Y resulta que tiene razón. Porque cuando Peeta y yo sacamos un doce cada uno, hacemos historia en los Juegos del Hambre. Aunque nadie se siente como para celebrarlo.

— ¿Por qué lo hicieron? ― Pregunto.

— Para que os demás no tengan más opción que señalaros como objetivo. ― Dice Haymitch con voz neutra.
― Id a la cama. No puedo soportar miraros a ninguno de los dos.

Peeta me acompaña a mi habitación en silencio, pero antes de que pueda decir buenas noches, lo rodeo con los brazos y apoyo mi cabeza contra su pecho. Sus manos se deslizan hacia arriba por mi espalda y su mejilla descansa contra mi pelo.

— Siento haber puesto peor las cosas. ― Digo.

— No peor que yo. ¿Por qué lo hiciste, por cierto?

— No lo sé. ¿Para enseñarles que soy más que una pieza en sus Juegos?

Él se ríe un poco, sin duda recordando la noche antes de los Juegos el año pasado.
Estábamos en el tejado, ninguno de los dos capaz de dormir. Peeta había dicho entonces algo parecido, y yo no había entendido a qué se refería. Ahora sí.

— Yo también. ― Me dice.
― Y no estoy diciendo que no lo vaya a intentar. Llevarte a casa, quiero decir. Pero si soy perfectamente sincero sobre de ello . . .

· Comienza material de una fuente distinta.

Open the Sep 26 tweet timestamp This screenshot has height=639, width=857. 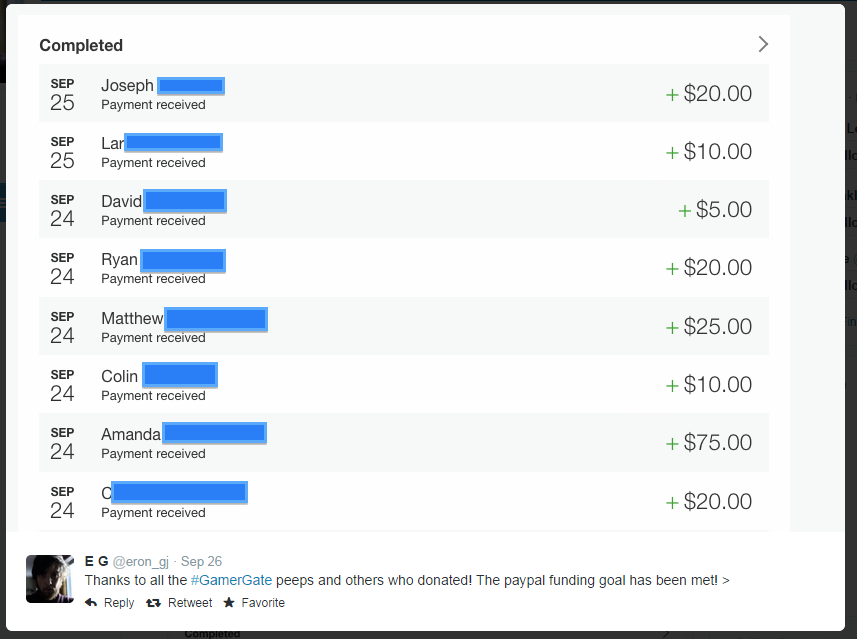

— Si eres perfectamente sincero sobre ello, crees que el Presidente Snow probablemente les haya dado órdenes directas para que se aseguren de que morimos en la arena pase lo que pase.

— Se me ha pasado por la cabeza.

También se me ha pasado a mí por la cabeza. Repetidamente. Pero aunque sé que yo nunca dejaré esa arena con vida, aún albergo la esperanza de que Peeta lo hará. Después de todo, él no sacó esas bayas, yo lo hice. Nadie ha dudado nunca de que el desafío de Peeta no estuviera motivado por amor. Así que tal vez el Presidente Snow preferirá mantenerlo a él con vida, machacado y con el corazón roto, como un aviso viviente para otros.

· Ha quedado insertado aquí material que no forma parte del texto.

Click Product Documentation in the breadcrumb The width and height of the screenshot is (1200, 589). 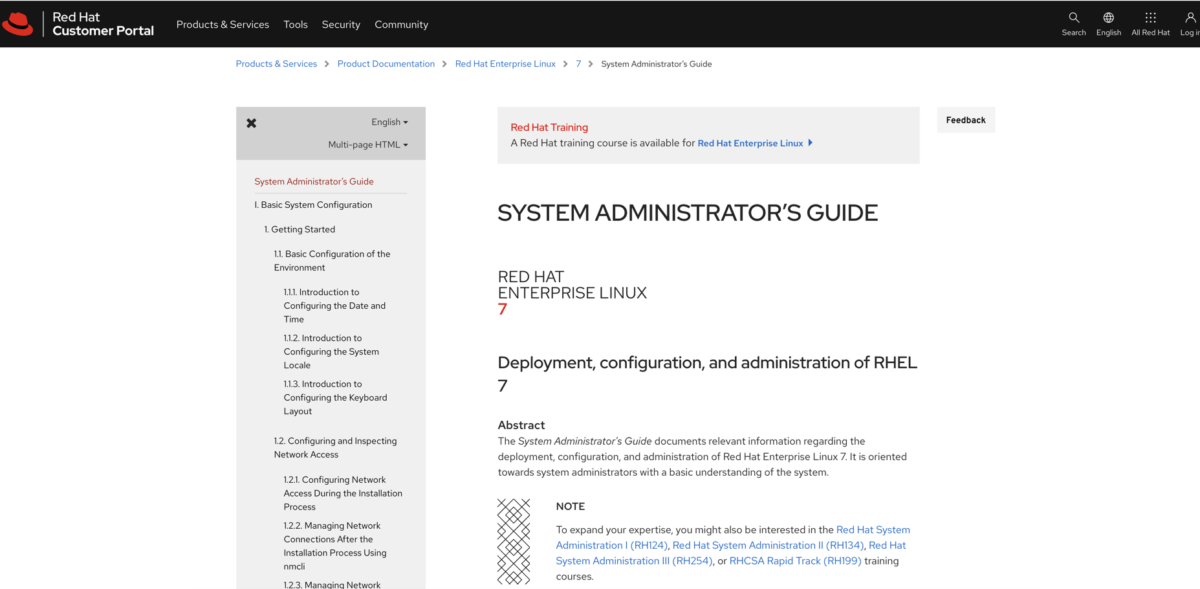click(x=386, y=63)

— Pero incluso si eso sucede, todos sabrán que nos fuimos luchando, ¿verdad? ― Pregunta Peeta.

— Todos lo sabrán. ― Respondo.

Y por primera vez, me distancio de la tragedia personal que me ha consumido desde que anunciaron el Quell. Recuerdo al anciano al que le dispararon en el Distrito 11, y a Bonnie y Twill, y los rumores de levantamientos. Sí, todos en los distritos estarán pendientes de mí para ver cómo manejo esta sentencia de muerte, este acto final de la dominación del Presidente Snow. Estarán buscando alguna señal de que sus batallas no han sido en vano. Si puedo dejar claro que estoy desafiando al Capitolio hasta el final, el Capitolio me habrá matado . . . pero no a mi espíritu. ¿Qué mejor forma de darles esperanza a los rebeldes?

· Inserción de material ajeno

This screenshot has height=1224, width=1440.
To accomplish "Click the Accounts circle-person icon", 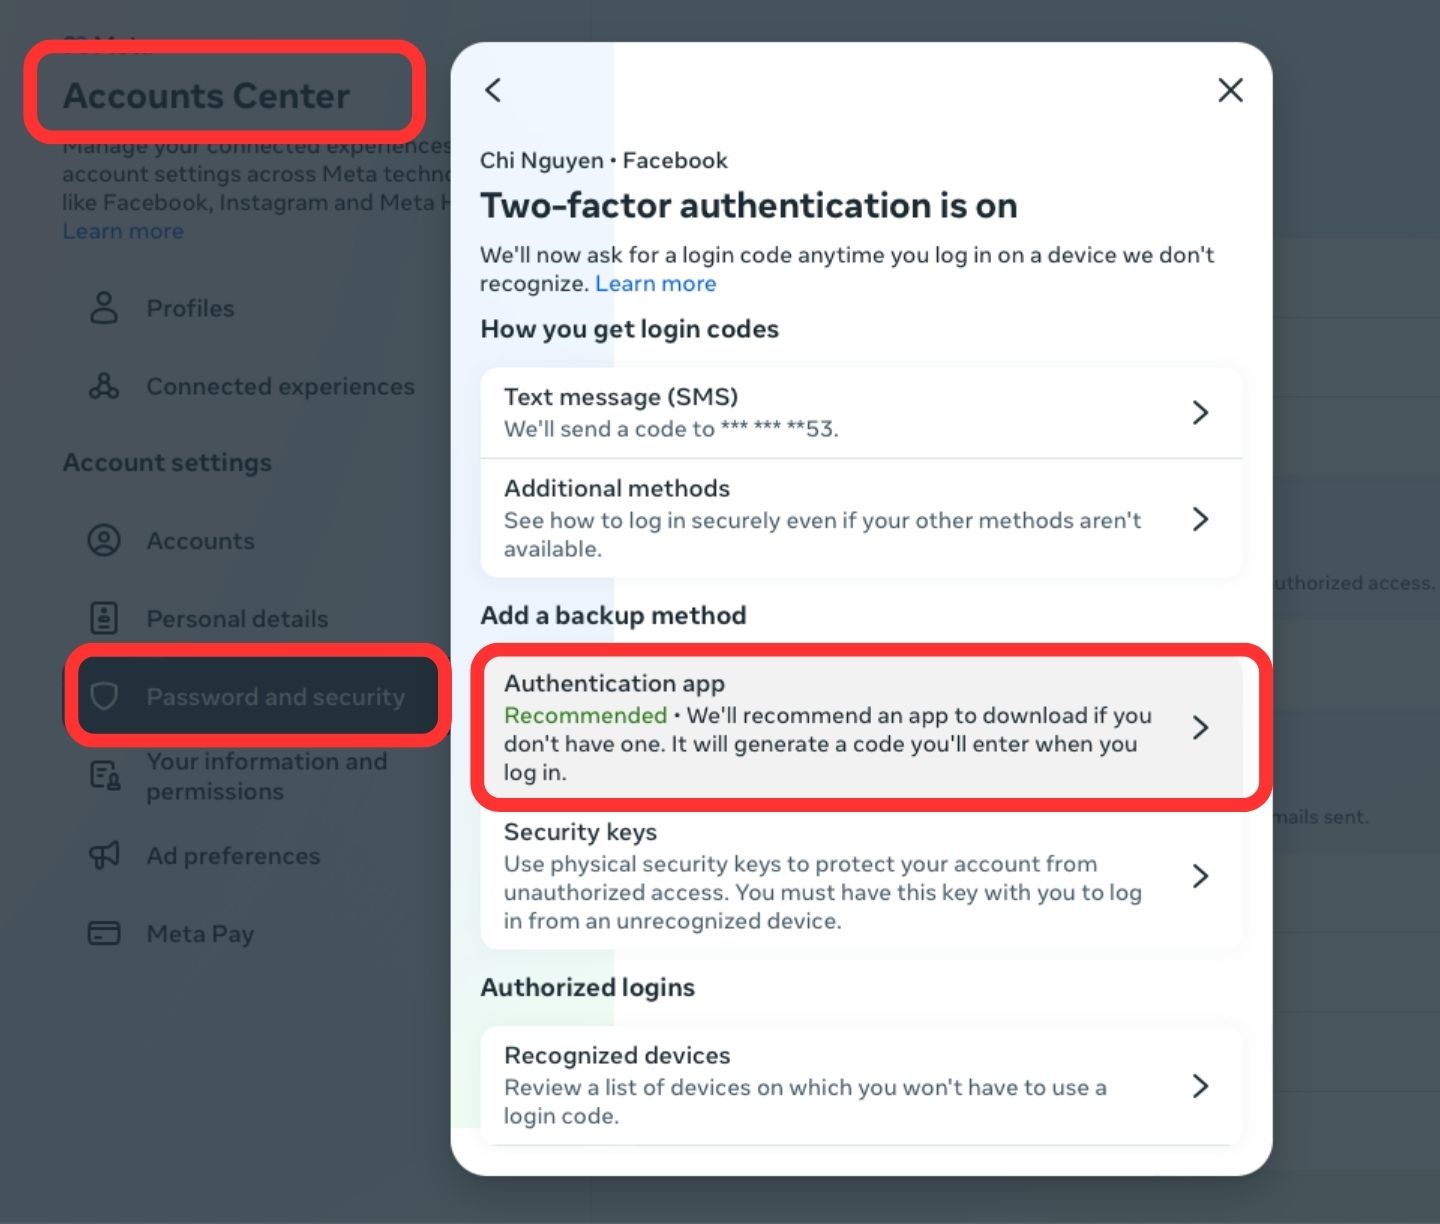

Lo más hermoso de esta idea es que mi decisión de mantener a Peeta vivo a expensas de mi propia vida es un acto de desafío en sí mismo. Una negativa a jugar los Juegos del Hambre según las reglas del Capitolio. Mi agenda privada encaja completamente con mi agenda pública. Y si de verdad pudiera salvar a Peeta . . . en términos de revolución, esto sería lo ideal. Porque yo seré más valiosa estando muerta. Pueden convertirme en algún tipo de mártir por la causa y pintar mi cara en estandartes, y eso hará más para congregar a gente que nada que pudiera hacer estando viva. Pero Peeta será más valioso vivo, y trágico, porque será capaz de convertir su dolor en palabras que transformen a la gente.